----- Excerpt to read -----

The Chinese government’s claim that it is countering terrorist activities is a mirror image of what the Chinese state itself is really doing. It is the government that is the terrorist force: invading peoples’ homes, holding Uyghurs in concentration camps, kidnapping Uyghur children, and forcing Uyghurs into slave labor. Violence against innocent and unarmed citizens is what defines terrorism. The Chinese government is terrified by the Uyghurs. It even prohibits shops from selling nail cutters, knives, or anything that could possibly be used as a weapon by Uyghurs.
Internment Camps:
The concentration camps today teach that Xi Jinping is the only god. The officers in internment camps make claims such as the following:
There is no God. Xi Jinping is the god. If there is a god, why does he not come and save you from these concentration camps, why does he not save you when we torture you, beat you, rape you? Xi Jinping, on the other hand, can come here and tell us to stop and save you.
Han Chinese Nationalism:
Chinese nationalism is what allows the CCP and its ideology to thrive. The idea of a Chinese nation consisting of only Han Chinese people with no “foreigners” is appealing to the nationalism of Han Chinese people. To strengthen feelings of Chinese nationalism, the entire non-Chinese world, especially the West, is portrayed as evil.
The CCP constantly compares China with the U.S. and contends that one day China will surpass it as a global power. International criticism of China’s policies in Xinjiang is also rejected by the government on the grounds that western powers are jealous of China’s development.
In China there are no alternative, independent media. Ordinary Chinese find it impossible to travel to other countries that are not approved by the CCP. There are no free social media, so the Chinese people have no option but to accept whatever disinformation the government feeds them. Those who try to reveal the truth are arrested and confined in detention centres. Many journalists and writers are in jail simply because they have criticized the government and tried to expose its abuses. The majority of the Han population believes the government and is convinced that repression of Uyghurs in Xinjiang is necessary for Chinese national security.
The Erasure of Uyghur culture:
Those who have not been detained in camps are not allowed to pray or to live an ordinary life following their customs and beliefs. There is a slow-motion genocide underway of the Uyghur ethnic and religious group, with a calculated and vicious erasure of the Uyghur culture.
The government is offering incentives to Han Chinese people to settle in East Turkistan and establish businesses there. These resettlement plans aim to challenge the Uyghurs’ legitimate claim to their homeland. Chinese policies are a naked attempt to change the demographic character of Xinjiang. The Han Chinese government is carrying out a similar demographic invasion of Tibet. In both cases, the goal of Chinese policy is colonization.

----- Records shown -----

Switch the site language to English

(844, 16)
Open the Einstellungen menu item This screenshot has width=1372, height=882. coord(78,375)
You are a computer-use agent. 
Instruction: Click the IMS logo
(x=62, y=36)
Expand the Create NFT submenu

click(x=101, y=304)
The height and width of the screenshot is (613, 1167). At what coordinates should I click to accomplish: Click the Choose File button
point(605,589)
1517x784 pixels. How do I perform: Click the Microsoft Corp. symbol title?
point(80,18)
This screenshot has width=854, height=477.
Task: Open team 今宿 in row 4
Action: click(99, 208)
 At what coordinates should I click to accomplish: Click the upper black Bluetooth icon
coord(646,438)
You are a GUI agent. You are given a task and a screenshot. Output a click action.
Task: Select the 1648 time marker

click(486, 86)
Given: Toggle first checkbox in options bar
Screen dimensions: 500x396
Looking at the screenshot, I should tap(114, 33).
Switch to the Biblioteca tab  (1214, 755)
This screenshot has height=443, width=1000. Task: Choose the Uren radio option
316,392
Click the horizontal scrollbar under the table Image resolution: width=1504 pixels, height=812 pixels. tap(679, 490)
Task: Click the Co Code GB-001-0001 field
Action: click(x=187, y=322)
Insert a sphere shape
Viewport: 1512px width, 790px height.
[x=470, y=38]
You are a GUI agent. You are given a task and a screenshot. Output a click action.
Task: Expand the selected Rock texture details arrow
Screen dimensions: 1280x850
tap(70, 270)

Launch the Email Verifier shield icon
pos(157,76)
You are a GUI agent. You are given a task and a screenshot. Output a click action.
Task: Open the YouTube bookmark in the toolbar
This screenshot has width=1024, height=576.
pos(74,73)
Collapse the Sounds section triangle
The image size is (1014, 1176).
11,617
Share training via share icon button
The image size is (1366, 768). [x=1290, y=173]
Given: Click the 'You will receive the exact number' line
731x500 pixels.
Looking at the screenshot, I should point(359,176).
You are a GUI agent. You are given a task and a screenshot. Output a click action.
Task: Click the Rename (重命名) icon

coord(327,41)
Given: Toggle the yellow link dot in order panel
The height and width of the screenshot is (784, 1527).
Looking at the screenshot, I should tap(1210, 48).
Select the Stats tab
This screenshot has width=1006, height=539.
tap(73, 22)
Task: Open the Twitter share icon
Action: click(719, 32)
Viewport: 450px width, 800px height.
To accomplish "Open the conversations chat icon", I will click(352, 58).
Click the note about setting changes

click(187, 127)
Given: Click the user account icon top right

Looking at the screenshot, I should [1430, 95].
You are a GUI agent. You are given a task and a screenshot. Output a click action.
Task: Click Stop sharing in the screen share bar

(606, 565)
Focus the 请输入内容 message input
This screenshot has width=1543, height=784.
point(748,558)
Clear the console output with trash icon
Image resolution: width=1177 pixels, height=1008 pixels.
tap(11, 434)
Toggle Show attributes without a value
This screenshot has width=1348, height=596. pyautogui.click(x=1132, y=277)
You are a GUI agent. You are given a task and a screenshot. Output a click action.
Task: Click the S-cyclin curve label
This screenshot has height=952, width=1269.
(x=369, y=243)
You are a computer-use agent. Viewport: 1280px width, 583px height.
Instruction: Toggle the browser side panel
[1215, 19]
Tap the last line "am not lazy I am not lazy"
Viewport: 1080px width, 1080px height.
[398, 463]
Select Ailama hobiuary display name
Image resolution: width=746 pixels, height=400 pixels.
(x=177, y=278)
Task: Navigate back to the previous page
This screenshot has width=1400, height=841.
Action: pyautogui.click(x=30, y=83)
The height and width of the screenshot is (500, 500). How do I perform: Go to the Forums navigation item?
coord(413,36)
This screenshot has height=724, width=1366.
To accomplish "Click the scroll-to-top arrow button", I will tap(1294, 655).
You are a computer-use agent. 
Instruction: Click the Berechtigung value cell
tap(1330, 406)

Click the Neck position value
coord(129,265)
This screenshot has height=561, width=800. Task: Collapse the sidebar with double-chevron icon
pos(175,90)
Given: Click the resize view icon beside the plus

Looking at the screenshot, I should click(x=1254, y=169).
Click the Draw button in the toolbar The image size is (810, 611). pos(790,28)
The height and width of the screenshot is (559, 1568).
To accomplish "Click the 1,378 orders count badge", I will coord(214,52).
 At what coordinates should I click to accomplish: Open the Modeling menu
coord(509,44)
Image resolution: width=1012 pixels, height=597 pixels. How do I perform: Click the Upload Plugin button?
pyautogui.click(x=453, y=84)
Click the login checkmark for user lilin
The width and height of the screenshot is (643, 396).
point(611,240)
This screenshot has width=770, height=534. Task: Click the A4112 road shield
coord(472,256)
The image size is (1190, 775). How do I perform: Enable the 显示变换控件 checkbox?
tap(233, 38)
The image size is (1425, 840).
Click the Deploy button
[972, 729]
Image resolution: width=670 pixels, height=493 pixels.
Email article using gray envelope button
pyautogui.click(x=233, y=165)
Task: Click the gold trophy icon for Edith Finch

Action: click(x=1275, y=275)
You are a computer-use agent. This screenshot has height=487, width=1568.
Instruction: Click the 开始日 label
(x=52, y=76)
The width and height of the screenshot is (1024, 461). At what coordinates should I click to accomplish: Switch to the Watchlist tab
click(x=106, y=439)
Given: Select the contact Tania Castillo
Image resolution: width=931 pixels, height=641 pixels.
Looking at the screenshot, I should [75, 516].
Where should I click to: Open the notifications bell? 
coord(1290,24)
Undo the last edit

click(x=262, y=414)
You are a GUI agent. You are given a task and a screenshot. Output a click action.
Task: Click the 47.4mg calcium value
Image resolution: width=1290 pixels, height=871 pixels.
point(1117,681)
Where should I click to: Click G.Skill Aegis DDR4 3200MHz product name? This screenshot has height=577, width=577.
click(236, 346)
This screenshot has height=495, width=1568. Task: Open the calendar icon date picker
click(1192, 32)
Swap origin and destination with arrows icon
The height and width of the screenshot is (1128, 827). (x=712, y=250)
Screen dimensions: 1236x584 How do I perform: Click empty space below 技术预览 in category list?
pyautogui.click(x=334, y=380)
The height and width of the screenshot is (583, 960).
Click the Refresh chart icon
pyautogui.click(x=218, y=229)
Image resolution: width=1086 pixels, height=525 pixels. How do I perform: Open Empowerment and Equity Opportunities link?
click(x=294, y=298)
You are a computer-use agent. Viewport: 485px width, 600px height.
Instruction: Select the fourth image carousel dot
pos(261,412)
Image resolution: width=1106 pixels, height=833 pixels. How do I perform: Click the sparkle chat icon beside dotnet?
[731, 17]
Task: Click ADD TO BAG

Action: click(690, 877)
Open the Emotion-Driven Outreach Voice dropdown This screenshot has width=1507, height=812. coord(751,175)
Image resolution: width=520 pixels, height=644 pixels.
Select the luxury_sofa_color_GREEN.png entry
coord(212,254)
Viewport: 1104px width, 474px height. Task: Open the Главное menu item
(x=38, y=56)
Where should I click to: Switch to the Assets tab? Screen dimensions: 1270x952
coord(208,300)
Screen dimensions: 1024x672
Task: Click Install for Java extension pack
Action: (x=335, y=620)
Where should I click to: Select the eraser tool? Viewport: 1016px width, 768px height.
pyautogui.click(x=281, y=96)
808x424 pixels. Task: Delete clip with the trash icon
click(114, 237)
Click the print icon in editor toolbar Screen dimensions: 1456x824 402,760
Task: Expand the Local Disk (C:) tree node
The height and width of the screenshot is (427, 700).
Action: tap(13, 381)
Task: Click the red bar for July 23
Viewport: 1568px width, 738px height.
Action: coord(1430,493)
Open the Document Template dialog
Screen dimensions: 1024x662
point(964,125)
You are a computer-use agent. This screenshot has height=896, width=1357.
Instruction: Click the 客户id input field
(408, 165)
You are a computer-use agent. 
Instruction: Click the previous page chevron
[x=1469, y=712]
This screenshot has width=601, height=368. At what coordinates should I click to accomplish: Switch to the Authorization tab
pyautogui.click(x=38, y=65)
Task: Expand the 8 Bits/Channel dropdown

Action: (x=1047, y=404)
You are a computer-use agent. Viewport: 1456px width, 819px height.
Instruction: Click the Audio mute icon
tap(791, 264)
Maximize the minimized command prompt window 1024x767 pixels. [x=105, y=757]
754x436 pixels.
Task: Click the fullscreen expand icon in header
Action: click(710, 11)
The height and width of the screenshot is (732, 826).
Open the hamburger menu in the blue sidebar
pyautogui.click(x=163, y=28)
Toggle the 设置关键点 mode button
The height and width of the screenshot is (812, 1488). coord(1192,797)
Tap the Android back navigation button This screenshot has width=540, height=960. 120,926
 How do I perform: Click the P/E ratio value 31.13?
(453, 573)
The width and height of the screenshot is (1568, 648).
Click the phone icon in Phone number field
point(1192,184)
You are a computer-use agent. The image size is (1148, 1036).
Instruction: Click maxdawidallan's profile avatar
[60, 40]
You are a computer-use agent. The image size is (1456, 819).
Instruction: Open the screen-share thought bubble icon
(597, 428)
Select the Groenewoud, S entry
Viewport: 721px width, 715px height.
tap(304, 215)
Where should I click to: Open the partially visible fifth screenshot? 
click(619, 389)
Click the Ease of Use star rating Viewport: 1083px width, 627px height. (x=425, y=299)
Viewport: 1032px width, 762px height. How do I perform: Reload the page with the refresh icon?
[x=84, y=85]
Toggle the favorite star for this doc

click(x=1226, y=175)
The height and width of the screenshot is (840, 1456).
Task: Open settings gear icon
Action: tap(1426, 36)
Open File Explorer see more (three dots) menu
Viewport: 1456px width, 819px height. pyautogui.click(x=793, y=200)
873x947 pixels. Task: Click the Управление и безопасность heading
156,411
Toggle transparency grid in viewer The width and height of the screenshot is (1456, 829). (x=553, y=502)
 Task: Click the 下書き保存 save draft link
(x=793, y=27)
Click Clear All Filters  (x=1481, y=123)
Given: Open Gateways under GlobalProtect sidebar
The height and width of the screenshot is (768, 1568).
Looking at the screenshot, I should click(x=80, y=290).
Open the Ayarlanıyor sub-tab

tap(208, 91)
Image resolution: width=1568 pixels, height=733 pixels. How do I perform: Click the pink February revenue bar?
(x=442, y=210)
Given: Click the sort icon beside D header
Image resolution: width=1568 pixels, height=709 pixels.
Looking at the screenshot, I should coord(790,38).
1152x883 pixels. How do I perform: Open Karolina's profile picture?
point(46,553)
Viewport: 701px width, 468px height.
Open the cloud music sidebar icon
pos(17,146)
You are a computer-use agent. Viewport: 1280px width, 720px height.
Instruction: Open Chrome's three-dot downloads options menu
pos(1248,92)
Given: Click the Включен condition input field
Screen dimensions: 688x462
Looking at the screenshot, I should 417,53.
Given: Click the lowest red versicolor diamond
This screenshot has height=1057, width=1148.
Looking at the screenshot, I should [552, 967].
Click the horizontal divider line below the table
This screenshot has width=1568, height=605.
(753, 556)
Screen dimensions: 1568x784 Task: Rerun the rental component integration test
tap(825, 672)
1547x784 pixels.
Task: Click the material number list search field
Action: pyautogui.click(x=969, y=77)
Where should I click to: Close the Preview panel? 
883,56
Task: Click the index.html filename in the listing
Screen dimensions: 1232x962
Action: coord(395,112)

-----

◆ Requirements
**a.** Can you extract the part of the passage on China's treatment of the Uyghurs from "The Erasure of" to "policy is colonization."?
**b.** How might the passage on China's treatment of the Uyghurs go on after its final sentence? Write the next few sentences.

◆ Results of the exercise
**a.**
The Erasure of Uyghur culture:
Those who have not been detained in camps are not allowed to pray or to live an ordinary life following their customs and beliefs. There is a slow-motion genocide underway of the Uyghur ethnic and religious group, with a calculated and vicious erasure of the Uyghur culture.
The government is offering incentives to Han Chinese people to settle in East Turkistan and establish businesses there. These resettlement plans aim to challenge the Uyghurs’ legitimate claim to their homeland. Chinese policies are a naked attempt to change the demographic character of Xinjiang. The Han Chinese government is carrying out a similar demographic invasion of Tibet. In both cases, the goal of Chinese policy is colonization.

**b.**
Islamophobia in Myanmar: The Rohingya Genocide
In Myanmar, Muslims account for five percent of the population. Rohingya are a predominantly Muslim ethnic group that mostly resides in western Myanmar’s Rakhine State. In 1982, Burma stripped the Rohingya of their national citizenship. Since then, they have been one of the most persecuted ethnic minorities in the world. They first faced massive genocidal massacres in 2012. Genocide Watch declared a Genocide Emergency for the Rohingya in 2012, the first international human rights NGO to do so. As Genocide Watch predicted, the Myanmar Army launched a full-scale genocide against the Rohingya in August 2017, which drove more than a million Rohingya to flee Myanmar into neighboring Bangladesh. Since then, the Rohingya have also been persecuted as refugees in Bangladesh, India, and other neighboring countries.
The Rohingya have their own language and culture, making them ethnically, linguistically, and religiously distinct from Myanmar’s majority Bamar Buddhist population. Islamophobia has been a strong driver behind the anti-Muslim genocide in Myanmar. Myanmar’s military, the Tatmadaw, is most responsible for the genocide against the Rohingya. The Tatmadaw have been joined in their massacres by Rakhine Buddhist militias who also live in Rakhine state.
Myanmar’s military rulers contend that the Rohingya are illegal settlers who arrived during the colonial period, a narrative contradicted by documented historical evidence proving that the Rohingya have been one of the indigenous ethnic groups of Myanmar since at least the 1700s.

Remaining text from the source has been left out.